DIRECTION 1:
In the forum thread on validating a submitted URL, what status does the poster's host return when the URL does not exist?
DIRECTION 2:
Please continue the forum thread about validating a submitted URL from where it stops.

EXCERPT TO READ:
• • • • • • •

Forum Moderators: coopster
O.k., here's what I'm trying to do:
We have a form and the client supplies a URL, among other things. The URL is really the point of the whole form, so I want to do some validation on the submitted URL to ensure that its 1) syntactically correct and then 2) really exists. 1) is not a problem - easily done.
What I've tried for 2):
multiple PHP scripts to retrieve the header information returned by a request for the URL,etc. I've even now tried CURL/PHP techniques.
The problem:
When the ( syntactically correct) URL clearly does not exist (e.g. pasting it into the address of a browse returns correct 4xx or 5xx HTTP Status codes - e.g. Server not Found, Document not found, etc), the host of my website is returning a "200 OK" (or sometimes some 3xx codes followed by 200 OK) pointing to some error splash page : "Document/Server not found". This is precisely what I don't want - i want the 4xx or 5xx Status code from the header of the requested URL so that we can prompt the client to correct their URL submission. I have contacted our host but, as of yet, no solution forthcoming.
I know this is a common problem, but I have yet to find a solution. Anyone have any ideas?
maybe look at this one
[zend.com...]
maybe take a look at fsockopen [php.net] for the second part, the example there looks like it may be just right.

• • • • • • •

Stored data:
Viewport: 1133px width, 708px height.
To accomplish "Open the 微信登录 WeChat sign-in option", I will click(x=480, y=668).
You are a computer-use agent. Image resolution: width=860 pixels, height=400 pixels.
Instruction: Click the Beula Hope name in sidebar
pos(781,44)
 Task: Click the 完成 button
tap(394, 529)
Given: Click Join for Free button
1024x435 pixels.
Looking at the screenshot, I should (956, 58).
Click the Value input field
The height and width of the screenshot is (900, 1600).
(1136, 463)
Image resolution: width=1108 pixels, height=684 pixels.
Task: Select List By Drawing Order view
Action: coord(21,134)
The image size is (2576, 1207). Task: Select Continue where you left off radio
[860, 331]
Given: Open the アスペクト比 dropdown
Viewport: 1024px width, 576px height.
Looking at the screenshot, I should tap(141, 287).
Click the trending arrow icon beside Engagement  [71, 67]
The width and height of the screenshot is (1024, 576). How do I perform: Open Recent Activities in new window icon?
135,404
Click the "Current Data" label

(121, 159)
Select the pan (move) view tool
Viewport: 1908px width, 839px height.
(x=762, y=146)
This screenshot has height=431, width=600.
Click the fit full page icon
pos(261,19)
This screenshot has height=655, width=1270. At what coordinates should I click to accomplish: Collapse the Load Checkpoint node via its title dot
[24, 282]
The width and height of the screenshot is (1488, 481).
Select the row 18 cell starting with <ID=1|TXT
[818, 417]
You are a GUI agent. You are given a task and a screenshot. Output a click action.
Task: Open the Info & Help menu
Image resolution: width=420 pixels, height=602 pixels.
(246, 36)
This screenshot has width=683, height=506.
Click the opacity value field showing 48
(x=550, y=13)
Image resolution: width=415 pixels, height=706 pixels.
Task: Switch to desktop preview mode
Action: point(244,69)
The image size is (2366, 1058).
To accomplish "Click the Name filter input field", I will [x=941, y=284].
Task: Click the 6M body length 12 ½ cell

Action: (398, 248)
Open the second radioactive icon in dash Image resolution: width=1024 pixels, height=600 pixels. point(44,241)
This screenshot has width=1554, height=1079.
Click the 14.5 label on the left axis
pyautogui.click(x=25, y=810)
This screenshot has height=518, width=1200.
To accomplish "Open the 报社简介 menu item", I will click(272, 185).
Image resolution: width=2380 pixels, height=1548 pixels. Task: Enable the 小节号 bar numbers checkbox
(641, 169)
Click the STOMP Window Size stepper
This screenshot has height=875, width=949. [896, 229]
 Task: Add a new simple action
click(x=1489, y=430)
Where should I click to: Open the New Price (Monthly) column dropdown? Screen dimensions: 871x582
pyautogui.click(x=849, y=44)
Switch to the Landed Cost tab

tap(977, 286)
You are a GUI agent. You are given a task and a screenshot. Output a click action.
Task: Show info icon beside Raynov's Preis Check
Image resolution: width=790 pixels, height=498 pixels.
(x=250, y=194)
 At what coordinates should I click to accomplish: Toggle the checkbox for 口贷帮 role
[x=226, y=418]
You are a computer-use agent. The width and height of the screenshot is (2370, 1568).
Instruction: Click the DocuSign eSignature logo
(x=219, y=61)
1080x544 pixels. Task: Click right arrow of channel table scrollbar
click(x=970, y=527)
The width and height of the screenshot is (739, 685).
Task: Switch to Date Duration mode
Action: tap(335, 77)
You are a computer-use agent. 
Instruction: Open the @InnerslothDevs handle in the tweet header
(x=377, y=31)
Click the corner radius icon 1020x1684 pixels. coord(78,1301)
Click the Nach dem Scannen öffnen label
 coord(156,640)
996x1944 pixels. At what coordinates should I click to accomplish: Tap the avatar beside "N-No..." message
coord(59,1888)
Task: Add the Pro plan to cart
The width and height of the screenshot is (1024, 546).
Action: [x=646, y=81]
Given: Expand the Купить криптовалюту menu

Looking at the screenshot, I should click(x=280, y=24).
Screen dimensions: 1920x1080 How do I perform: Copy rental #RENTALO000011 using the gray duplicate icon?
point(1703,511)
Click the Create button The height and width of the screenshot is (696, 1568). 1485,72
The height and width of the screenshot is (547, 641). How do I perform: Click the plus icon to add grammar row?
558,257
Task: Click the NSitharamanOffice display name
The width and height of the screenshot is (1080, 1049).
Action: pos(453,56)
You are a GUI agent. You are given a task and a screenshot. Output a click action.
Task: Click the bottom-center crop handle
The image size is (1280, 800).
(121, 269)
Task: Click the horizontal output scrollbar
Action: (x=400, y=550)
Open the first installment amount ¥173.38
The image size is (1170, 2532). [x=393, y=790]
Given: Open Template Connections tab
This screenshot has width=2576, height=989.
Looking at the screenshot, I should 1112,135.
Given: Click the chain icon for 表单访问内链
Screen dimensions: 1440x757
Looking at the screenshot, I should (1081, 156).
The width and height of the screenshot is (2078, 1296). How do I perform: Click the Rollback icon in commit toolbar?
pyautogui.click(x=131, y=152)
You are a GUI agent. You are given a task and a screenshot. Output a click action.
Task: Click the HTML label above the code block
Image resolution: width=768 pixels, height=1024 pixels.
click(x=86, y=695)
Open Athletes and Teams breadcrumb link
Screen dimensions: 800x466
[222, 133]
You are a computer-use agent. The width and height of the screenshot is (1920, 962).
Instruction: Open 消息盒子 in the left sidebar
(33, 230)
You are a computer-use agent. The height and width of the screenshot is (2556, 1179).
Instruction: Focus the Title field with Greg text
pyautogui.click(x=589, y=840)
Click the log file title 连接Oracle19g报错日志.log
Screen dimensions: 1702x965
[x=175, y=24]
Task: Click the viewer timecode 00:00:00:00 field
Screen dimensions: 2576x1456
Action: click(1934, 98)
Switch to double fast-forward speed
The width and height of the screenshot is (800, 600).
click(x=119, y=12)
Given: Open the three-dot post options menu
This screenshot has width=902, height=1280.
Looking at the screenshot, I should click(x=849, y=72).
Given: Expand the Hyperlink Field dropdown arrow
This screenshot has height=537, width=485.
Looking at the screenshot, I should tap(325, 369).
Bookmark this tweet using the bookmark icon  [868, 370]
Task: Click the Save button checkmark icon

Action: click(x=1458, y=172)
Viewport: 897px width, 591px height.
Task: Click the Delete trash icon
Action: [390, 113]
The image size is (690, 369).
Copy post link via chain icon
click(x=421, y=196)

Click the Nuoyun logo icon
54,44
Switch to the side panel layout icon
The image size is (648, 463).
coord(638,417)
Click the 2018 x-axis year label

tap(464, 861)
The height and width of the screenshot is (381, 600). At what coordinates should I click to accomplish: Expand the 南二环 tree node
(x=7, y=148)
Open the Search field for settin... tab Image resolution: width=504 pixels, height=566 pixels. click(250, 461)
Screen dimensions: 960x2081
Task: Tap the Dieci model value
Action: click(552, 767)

• • • • • • •

WRITTEN RESPONSE 1:
A "200 OK" (sometimes after some 3xx codes) that points to an error splash page.

WRITTEN RESPONSE 2:
you could look at get_headers [php.net] as well, though the whole URL Functions [php.net] portion of the manual is interesting
I'll repeat guts of the problem (whether I use fsocketopen(), get_headers, curl/php or whatever):
When the ( syntactically correct) URL clearly does not exist (e.g. pasting it into the address of a browse returns correct 4xx or 5xx HTTP Status codes - e.g. Server not Found, Document not found, etc), the host of my website is returning a "200 OK" (or sometimes some 3xx codes followed by 200 OK) pointing to some error splash page : "Document/Server not found". This is precisely what I don't want - i want the 4xx or 5xx Status code from the header of the requested URL so that we can prompt the client to correct their URL submission.
So basically, my host is hijacking some 4xx and 5xx header responses and returning a false 200 OK to my scripts. Usually these are for urls like [thisdoesntexist.com...] (ie no path or document)